A bolt of heat shot through my chest, and I couldn’t stop myself from looking up at Maggie, even though I knew everyone could see the jealousy twisting under my skin.
My jaw ticked, but I kept my mouth shut as I watched a flush climb up Maggie’s neck as her eyes found Blaire across the table. “Seems like the rumor mill’s working overtime considering everyone who was at the lake earlier is sitting right here.”
Blaire’s hands shot up defensively. “Don’t look at me!”
“Ruby’s our little informant,” June said with a wave of her hand. “She told me you were two-timing her uncle Hunter with ‘the man with big muscles.’”
“Ruby!” Maggie’s eyes widened at my niece. “You really are a busybody.”
I sipped my tea and averted my gaze, working to keep my expression neutral when I felt anything but. “I told y’all.”
“Besides,” Maggie added, her voice carefully measured, “you can’t two-time someone when there’s nothing going on in the first place. Your uncle Hunter is my friend.”
I stared at her across the table, my jaw locked so tight I could feel my pulse throbbing in my temples.
Maybe no one else noticed the way my fingers curled around my fork until my knuckles blanched or how I couldn’t seem to find my own breath, but I felt every inch of the distance she’d just put between us.
I wanted to grab her wrist, pull her across the table, and let everyone see what I’d been trying to deny for years.
But I didn’t move. Not a goddamn inch.
“Okay, well, since we’re on the subject, what were you and the sheriff talking about for so long?” Blaire grinned, and I just sat there with every muscle in my damn body rigid as I waited for her answer.
Maggie’s cheeks flushed crimson as she lifted her tea to her lips, her eyes fixed on the rim of her glass instead of meeting mine. “Brody,” she corrected.
Blaire just shrugged, undeterred. “Don’t dodge. He was out in the lake talking to you for a good twenty minutes.”
“He just asked me out to dinner, that’s all,” Maggie said hesitantly as her leg slid away from mine with excruciating slowness.
She swallowed hard enough for me to track the movement down her throat, and her eyes darted to me for the briefest moment before she looked away.

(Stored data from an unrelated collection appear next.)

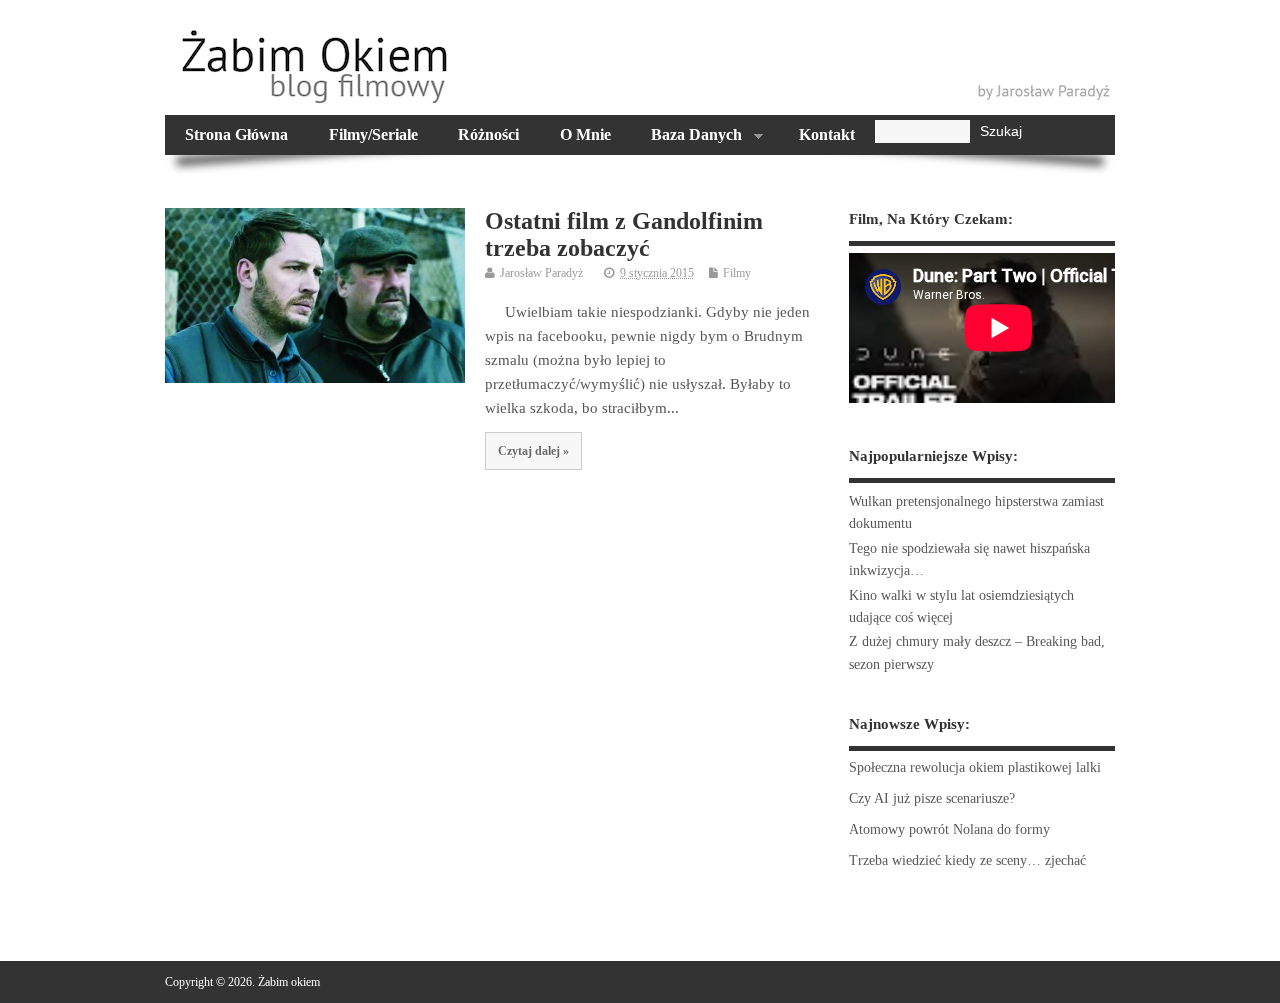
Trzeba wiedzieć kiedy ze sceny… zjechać (967, 860)
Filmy (737, 273)
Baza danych (686, 137)
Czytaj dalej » (533, 451)
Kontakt (827, 135)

June leaned in. “Well? What did you tell him?”
“I told him I’d go.”
When Maggie finally looked at me, I caught something raw in her eyes before she blinked it away. But what right did I have to that look? To anything from her?
She could go to dinner with the whole damn sheriff’s department if she wanted. I was the one who kept drawing lines in the sand, only to cross them myself.
I wanted to fucking ruin her for anyone else, but instead, I let her sit there and talk about dinner with Brody Harding like it wasn’t gutting me.
“Well, look at you,” Blaire said, grinning. “That man hasn’t been in town more than a couple weeks, and he’s already falling for you.”
Maggie rolled her eyes. “No one is falling for me.”
But fuck, she couldn’t have been more wrong.